# What this task involves:
The following entries should be restated word for word, pictures excluded.

----- Exercise input

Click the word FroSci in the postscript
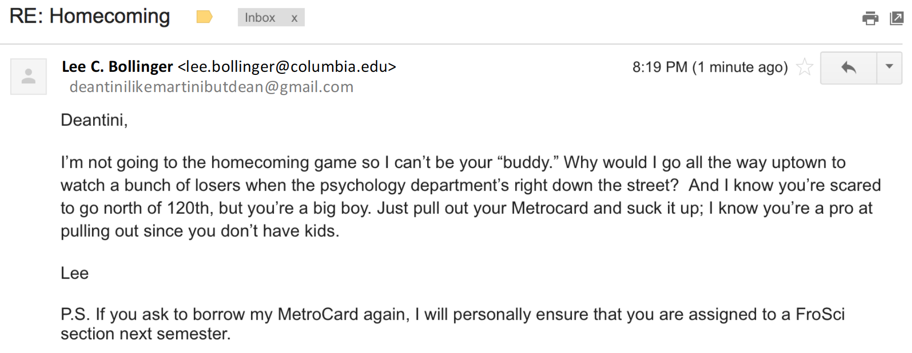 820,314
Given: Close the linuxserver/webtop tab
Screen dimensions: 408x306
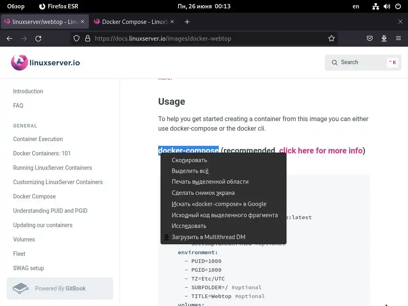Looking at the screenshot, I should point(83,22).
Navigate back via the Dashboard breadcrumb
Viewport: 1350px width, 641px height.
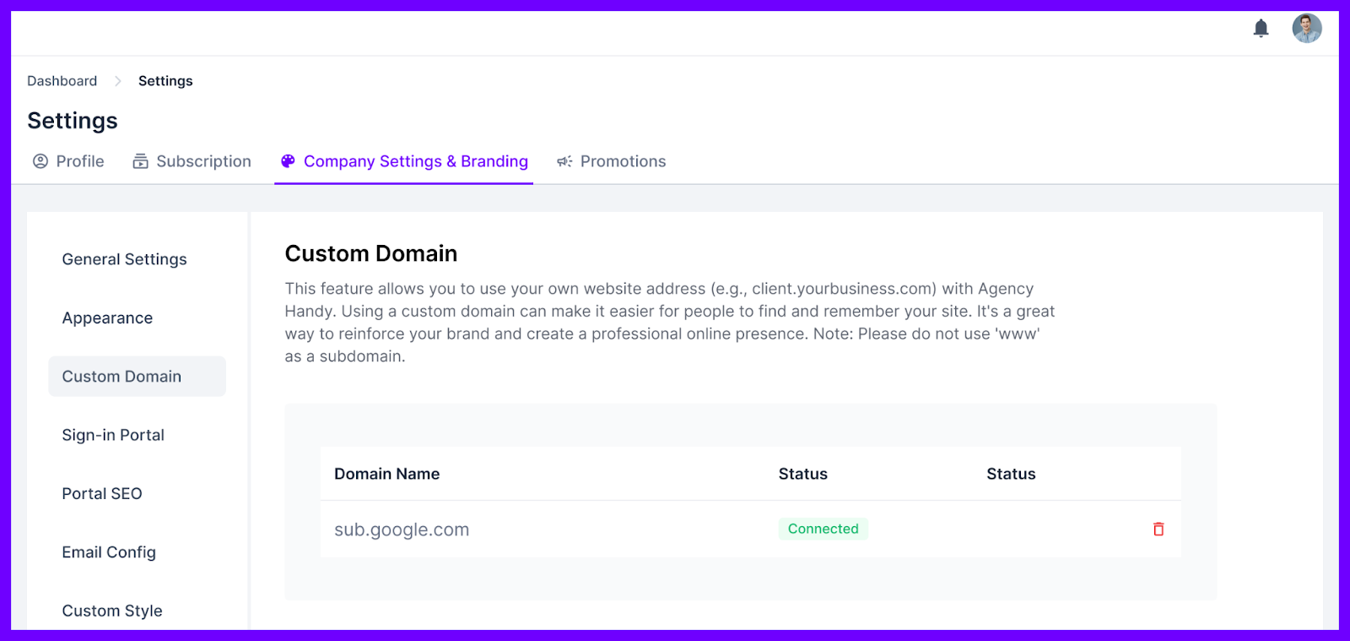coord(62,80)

----------

# Output below:
Click the word FroSci in the postscript
 820,314
Given: Close the linuxserver/webtop tab
Screen dimensions: 408x306
Looking at the screenshot, I should point(83,22).
Navigate back via the Dashboard breadcrumb
Viewport: 1350px width, 641px height.
coord(62,80)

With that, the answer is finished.